BEGIN DATA SHOWN
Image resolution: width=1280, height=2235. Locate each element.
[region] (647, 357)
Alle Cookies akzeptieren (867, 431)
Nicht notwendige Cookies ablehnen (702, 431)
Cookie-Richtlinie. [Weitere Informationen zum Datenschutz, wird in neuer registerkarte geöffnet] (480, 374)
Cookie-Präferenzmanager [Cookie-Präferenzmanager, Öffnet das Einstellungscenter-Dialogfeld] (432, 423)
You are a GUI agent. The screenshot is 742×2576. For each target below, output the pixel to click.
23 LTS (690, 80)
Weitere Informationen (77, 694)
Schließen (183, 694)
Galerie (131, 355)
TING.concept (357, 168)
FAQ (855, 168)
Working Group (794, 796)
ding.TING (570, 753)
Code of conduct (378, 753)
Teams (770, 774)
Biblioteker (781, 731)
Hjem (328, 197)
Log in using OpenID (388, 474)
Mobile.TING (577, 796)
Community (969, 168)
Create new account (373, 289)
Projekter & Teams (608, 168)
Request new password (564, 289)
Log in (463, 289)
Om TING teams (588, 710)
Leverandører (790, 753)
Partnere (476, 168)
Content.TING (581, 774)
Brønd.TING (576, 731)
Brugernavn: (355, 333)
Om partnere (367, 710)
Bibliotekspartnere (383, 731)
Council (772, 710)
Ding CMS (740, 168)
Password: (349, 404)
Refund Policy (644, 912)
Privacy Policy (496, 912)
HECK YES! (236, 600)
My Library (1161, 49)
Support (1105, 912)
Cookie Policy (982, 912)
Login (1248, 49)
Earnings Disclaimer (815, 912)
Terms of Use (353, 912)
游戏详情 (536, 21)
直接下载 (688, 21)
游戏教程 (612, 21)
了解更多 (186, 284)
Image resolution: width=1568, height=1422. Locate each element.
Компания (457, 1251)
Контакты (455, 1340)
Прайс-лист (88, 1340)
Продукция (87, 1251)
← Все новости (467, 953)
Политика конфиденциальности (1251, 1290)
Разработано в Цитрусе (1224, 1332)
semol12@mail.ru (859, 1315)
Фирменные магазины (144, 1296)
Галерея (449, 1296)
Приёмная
END DATA SHOWN
AIM: Arrange all of the rows above as a numbered list, omitting any blank lines.

EXERCISE SOLUTION:
1. Image resolution: width=1280, height=2235. Locate each element.
2. [region] (647, 357)
3. Alle Cookies akzeptieren (867, 431)
4. Nicht notwendige Cookies ablehnen (702, 431)
5. Cookie-Richtlinie. [Weitere Informationen zum Datenschutz, wird in neuer registerkarte geöffnet] (480, 374)
6. Cookie-Präferenzmanager [Cookie-Präferenzmanager, Öffnet das Einstellungscenter-Dialogfeld] (432, 423)
7. You are a GUI agent. The screenshot is 742×2576. For each target below, output the pixel to click.
8. 23 LTS (690, 80)
9. Weitere Informationen (77, 694)
10. Schließen (183, 694)
11. Galerie (131, 355)
12. TING.concept (357, 168)
13. FAQ (855, 168)
14. Working Group (794, 796)
15. ding.TING (570, 753)
16. Code of conduct (378, 753)
17. Teams (770, 774)
18. Biblioteker (781, 731)
19. Hjem (328, 197)
20. Log in using OpenID (388, 474)
21. Mobile.TING (577, 796)
22. Community (969, 168)
23. Create new account (373, 289)
24. Projekter & Teams (608, 168)
25. Request new password (564, 289)
26. Log in (463, 289)
27. Om TING teams (588, 710)
28. Leverandører (790, 753)
29. Partnere (476, 168)
30. Content.TING (581, 774)
31. Brønd.TING (576, 731)
32. Brugernavn: (355, 333)
33. Om partnere (367, 710)
34. Bibliotekspartnere (383, 731)
35. Council (772, 710)
36. Ding CMS (740, 168)
37. Password: (349, 404)
38. Refund Policy (644, 912)
39. Privacy Policy (496, 912)
40. HECK YES! (236, 600)
41. My Library (1161, 49)
42. Support (1105, 912)
43. Cookie Policy (982, 912)
44. Login (1248, 49)
45. Earnings Disclaimer (815, 912)
46. Terms of Use (353, 912)
47. 游戏详情 (536, 21)
48. 直接下载 (688, 21)
49. 游戏教程 (612, 21)
50. 了解更多 (186, 284)
51. Image resolution: width=1568, height=1422. Locate each element.
52. Компания (457, 1251)
53. Контакты (455, 1340)
54. Прайс-лист (88, 1340)
55. Продукция (87, 1251)
56. ← Все новости (467, 953)
57. Политика конфиденциальности (1251, 1290)
58. Разработано в Цитрусе (1224, 1332)
59. semol12@mail.ru (859, 1315)
60. Фирменные магазины (144, 1296)
61. Галерея (449, 1296)
62. Приёмная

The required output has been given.